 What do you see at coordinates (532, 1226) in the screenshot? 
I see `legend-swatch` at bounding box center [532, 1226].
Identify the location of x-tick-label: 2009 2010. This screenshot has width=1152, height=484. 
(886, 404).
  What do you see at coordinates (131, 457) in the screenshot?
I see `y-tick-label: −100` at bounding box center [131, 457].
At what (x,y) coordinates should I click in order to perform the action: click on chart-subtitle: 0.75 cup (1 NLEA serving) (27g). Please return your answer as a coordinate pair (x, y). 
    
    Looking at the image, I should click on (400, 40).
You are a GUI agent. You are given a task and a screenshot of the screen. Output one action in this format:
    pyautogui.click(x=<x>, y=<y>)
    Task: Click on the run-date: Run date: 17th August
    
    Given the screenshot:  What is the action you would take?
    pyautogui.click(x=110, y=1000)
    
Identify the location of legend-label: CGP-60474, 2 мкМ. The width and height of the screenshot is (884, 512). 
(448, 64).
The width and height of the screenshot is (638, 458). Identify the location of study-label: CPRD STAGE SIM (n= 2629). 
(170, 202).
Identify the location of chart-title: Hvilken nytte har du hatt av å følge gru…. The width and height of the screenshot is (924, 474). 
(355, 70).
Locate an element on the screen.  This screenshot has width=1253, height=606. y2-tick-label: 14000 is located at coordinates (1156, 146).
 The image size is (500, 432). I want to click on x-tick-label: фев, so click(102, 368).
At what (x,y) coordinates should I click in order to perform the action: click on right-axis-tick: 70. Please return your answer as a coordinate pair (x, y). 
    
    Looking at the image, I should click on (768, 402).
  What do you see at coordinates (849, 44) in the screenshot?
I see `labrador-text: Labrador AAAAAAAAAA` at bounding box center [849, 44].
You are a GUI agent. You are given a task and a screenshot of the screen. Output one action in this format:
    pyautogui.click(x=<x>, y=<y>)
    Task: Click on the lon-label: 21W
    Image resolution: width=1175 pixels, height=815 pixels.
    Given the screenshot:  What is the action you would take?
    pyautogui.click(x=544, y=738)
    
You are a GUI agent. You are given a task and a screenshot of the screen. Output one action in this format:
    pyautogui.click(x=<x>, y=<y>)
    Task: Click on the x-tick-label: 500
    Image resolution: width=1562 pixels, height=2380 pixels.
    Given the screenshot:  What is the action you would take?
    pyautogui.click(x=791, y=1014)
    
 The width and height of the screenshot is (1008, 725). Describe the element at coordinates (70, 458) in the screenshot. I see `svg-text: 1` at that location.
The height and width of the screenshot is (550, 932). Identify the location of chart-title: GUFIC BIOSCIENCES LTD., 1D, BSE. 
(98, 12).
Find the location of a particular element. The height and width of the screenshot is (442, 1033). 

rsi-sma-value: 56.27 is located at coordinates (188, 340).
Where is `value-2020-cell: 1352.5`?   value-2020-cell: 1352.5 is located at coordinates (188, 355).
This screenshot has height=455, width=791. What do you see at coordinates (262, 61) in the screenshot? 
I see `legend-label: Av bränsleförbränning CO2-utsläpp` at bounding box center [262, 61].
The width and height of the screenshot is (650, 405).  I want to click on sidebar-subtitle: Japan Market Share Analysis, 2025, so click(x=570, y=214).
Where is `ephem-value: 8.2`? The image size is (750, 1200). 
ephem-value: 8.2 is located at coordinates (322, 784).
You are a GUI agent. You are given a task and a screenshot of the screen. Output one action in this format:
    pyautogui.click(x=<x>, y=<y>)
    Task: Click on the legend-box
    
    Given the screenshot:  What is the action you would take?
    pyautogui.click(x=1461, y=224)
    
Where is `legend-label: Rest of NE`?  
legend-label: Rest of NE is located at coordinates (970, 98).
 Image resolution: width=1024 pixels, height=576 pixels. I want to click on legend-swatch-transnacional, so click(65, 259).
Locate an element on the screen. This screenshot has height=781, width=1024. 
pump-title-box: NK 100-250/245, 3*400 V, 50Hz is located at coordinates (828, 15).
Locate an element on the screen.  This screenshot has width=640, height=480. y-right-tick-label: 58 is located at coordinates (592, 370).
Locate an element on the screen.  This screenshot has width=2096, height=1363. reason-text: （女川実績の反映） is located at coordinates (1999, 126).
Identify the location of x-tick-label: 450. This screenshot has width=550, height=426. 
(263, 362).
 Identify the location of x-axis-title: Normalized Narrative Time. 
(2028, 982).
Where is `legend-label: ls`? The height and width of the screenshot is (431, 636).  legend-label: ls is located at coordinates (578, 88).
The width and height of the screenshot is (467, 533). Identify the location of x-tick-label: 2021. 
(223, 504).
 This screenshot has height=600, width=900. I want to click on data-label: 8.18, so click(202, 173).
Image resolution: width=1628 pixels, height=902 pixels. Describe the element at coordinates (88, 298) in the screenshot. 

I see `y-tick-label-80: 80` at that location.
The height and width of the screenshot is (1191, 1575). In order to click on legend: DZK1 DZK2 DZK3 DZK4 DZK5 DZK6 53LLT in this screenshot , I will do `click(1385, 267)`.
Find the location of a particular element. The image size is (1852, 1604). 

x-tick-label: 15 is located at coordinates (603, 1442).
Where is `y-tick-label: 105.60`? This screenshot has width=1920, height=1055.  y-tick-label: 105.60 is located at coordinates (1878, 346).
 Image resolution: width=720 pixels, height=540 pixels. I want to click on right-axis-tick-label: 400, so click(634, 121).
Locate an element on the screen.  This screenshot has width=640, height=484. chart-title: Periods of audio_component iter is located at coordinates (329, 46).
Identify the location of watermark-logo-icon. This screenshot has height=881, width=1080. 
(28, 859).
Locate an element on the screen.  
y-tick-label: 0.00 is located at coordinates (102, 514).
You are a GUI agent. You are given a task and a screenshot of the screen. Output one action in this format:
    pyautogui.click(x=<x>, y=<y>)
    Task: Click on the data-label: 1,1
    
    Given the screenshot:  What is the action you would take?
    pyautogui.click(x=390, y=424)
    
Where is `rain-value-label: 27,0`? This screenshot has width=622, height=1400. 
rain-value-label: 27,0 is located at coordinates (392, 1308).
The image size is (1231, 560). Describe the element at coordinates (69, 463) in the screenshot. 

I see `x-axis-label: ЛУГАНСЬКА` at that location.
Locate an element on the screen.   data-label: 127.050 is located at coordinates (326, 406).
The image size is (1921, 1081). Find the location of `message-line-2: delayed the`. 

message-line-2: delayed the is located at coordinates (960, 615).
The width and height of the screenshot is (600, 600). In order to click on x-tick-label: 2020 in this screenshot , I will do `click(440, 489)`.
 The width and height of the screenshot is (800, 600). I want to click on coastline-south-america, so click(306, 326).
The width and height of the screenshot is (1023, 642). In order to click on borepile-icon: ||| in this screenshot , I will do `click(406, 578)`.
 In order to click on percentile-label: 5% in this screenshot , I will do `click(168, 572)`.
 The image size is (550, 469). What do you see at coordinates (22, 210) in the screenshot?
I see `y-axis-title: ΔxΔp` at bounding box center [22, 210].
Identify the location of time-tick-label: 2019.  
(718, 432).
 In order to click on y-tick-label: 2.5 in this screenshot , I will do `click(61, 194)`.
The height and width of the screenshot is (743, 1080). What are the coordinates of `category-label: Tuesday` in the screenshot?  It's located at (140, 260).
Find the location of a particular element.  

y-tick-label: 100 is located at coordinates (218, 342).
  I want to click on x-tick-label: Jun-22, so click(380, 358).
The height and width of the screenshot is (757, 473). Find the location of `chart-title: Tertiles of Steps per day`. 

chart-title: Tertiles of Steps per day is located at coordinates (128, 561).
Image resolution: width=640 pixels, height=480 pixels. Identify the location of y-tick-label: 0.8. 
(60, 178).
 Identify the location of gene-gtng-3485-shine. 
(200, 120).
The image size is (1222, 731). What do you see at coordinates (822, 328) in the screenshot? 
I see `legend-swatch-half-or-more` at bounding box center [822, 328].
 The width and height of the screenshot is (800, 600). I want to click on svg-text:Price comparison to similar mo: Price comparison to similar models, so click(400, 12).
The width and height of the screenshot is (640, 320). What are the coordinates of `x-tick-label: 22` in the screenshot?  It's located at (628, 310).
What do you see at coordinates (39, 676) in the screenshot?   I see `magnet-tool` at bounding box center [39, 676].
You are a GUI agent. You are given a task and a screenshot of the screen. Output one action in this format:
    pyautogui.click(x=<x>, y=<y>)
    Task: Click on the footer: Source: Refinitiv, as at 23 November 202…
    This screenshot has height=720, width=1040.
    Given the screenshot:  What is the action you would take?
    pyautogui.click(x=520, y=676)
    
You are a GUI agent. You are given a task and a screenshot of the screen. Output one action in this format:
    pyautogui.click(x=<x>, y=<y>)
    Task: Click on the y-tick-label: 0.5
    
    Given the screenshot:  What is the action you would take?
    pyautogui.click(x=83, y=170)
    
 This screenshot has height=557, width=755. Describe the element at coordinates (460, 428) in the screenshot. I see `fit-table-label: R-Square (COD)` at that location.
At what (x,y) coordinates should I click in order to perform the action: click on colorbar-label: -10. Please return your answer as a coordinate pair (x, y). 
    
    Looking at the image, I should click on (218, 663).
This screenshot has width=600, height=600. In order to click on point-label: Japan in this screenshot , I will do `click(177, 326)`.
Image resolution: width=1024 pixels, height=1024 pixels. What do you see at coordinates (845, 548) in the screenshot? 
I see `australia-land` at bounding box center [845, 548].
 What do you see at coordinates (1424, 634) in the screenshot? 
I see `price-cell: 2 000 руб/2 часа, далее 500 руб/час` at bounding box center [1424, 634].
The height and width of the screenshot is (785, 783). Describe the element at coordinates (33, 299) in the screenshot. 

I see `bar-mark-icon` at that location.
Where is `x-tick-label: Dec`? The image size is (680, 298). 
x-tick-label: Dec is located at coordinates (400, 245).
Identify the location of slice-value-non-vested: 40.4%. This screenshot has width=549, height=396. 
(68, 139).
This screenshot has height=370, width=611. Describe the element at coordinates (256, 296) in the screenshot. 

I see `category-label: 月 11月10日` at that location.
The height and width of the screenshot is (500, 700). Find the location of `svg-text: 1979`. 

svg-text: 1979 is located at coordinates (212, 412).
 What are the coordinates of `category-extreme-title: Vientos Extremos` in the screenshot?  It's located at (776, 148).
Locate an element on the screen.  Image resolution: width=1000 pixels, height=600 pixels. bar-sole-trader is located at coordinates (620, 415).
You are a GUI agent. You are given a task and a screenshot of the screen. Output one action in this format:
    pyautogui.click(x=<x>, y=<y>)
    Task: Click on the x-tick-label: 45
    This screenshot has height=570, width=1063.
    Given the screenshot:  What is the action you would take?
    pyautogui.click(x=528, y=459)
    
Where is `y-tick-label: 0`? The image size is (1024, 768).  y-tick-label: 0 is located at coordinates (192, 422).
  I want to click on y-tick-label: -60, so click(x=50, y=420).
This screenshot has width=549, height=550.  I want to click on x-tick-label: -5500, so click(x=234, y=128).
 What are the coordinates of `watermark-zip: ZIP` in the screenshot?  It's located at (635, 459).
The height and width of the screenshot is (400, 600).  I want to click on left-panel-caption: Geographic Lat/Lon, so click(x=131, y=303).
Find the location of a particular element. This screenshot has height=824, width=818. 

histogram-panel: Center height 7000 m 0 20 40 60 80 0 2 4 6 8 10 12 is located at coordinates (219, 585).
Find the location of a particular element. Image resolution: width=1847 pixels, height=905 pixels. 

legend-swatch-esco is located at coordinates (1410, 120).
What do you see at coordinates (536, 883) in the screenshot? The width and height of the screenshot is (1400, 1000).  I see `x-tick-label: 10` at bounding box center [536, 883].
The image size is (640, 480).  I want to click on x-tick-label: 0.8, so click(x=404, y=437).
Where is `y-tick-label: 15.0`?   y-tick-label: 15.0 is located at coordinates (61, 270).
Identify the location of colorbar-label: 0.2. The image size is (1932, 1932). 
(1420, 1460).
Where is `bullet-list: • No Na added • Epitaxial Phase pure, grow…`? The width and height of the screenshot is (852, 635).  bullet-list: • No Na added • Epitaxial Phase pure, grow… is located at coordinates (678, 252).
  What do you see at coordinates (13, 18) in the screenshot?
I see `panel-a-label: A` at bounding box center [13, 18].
++++++++
■ Task goal
Please retype the part of the material that opens with the line containing "What do you see at coordinates (536, 883)" and closes with the line containing "The image size is (640, 480).", reproducing both lines precisely.

■ Output of the task
What do you see at coordinates (536, 883) in the screenshot? The width and height of the screenshot is (1400, 1000).  I see `x-tick-label: 10` at bounding box center [536, 883].
The image size is (640, 480).  I want to click on x-tick-label: 0.8, so click(x=404, y=437).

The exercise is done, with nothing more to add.